La miseria de los enclaves 

Depuis que le Maroc a décidé d’interdire la contrebande et de fermer les points de contact avec les deux enclaves espagnoles, Ceuta et Melilla, rien n’a été fait pour permettre aux populations qui vivaient de ce commerce « atypique » de tenir.  

Les frontières poreuses entre le Maroc et l’Espagne font vivre des milliers de familles et la contrebande florissante a permis l’expansion d’un marché parallèle, plutôt toléré et qui a bénéficié aux deux riverains pendant de longues années.    

Du côté marocain, les plus démunis louent leurs corps et force de travail pour acheminer les marchandises vers le marché local. Les femmes sont en première ligne, chargées de lourds ballots, le dos courbé, elles traversent les frontières plusieurs fois par jour, ce qui leur a valu le sobriquet de femmes mules. Une pseudo paix sociale s’est installée dans la région même si elle profitait aux plus riches.  

En ce mois de février 2021, des centaines de personnes sont descendues dans les rues de Fnideq pour exprimer leur ras le bol d’une année qui a vu leur pouvoir d’achat s’éroder sans qu’on leur apporte le moindre soutien. Une asphyxie économique que les populations locales vivent comme une terrible injustice depuis l’arrêt de tout commerce au poste de Bab Sebta en octobre 2019. Rappelons que le poste frontalier de Melilla est, quant à lui, fermé depuis 2018. « Nous n’avons plus de quoi vivre ! » scandent les manifestants face aux autorités qui ont été incapables de créer un cercle vertueux, d’intégrer les frontaliers dans les chantiers de développement de la région notamment dans le mastodonte Tanger Med qui pourrait absorber une bonne partie du chômage dans ces zones enclavées. Par ailleurs, et malgré les promesses et les annonces faites, rien n’a été pensé dans l’immédiat pour permettre à des milliers de personnes de gagner leurs vies dignement suite à l’arrêt brutale de leurs activités et les projets prévus dans la région ne pourront avoir de réelles retombées économiques que dans une dizaine d’années, préviennent les spécialistes.  

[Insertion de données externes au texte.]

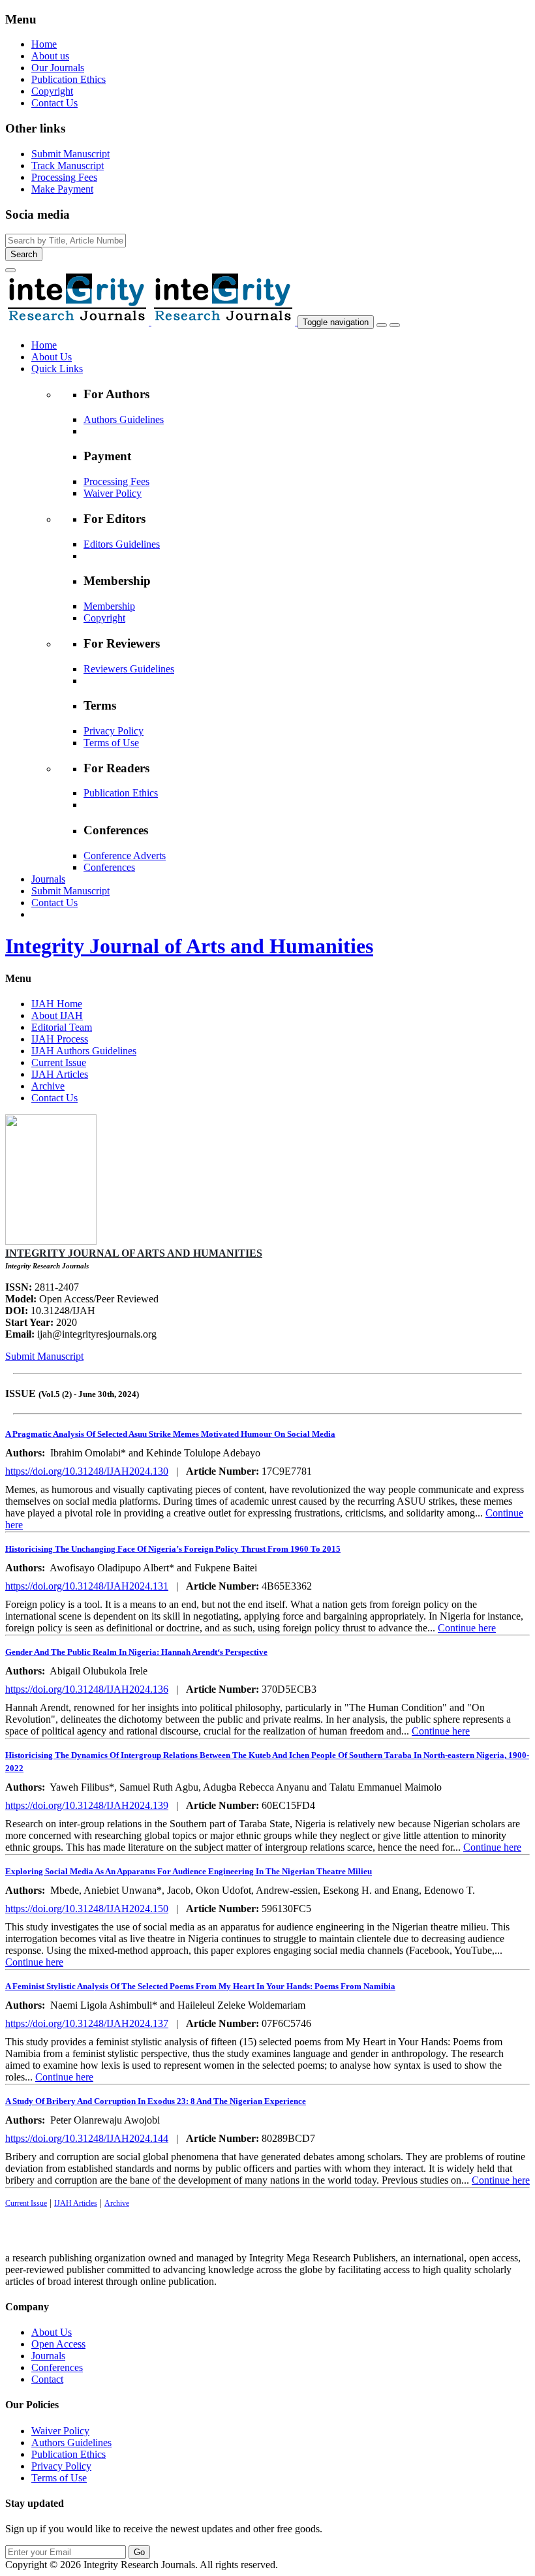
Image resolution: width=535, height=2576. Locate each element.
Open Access (58, 2343)
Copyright (52, 91)
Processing (64, 177)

Les tensions actuelles pèsent lourdement sur l’équilibre économique fragile et précaire sur lequel s’appuient des milliers de foyers au royaume. C’est le poids du commerce informel au Maroc que l’on questionne à travers cette crise. Il est estimé entre 20 et 30% du PIB du pays et serait créateur de 70% des emplois qui pèsent de tout leur poids dans la crise actuelle. En volume cette activité illégale est évaluée entre 15 à 20 milliards de DH. Le site marocain Media 24 rapporte dans un entretien accordé au ministre Ahmed Reda Chami à propos de la fermeture de Bab Sebta qu’il s’agit d’ "une décision qui s’inscrit dans une logique de souveraineté nationale", (...) "une mesure nécessaire [qui] permet de stopper les flux de la contrebande qui pénalise le made in Morocco, favorise l’informel et la fraude fiscale et entretient la vulnérabilité sociale dans cette zone. Notamment pour les femmes et les familles qui vivent et survivent des activités de contrebande ». 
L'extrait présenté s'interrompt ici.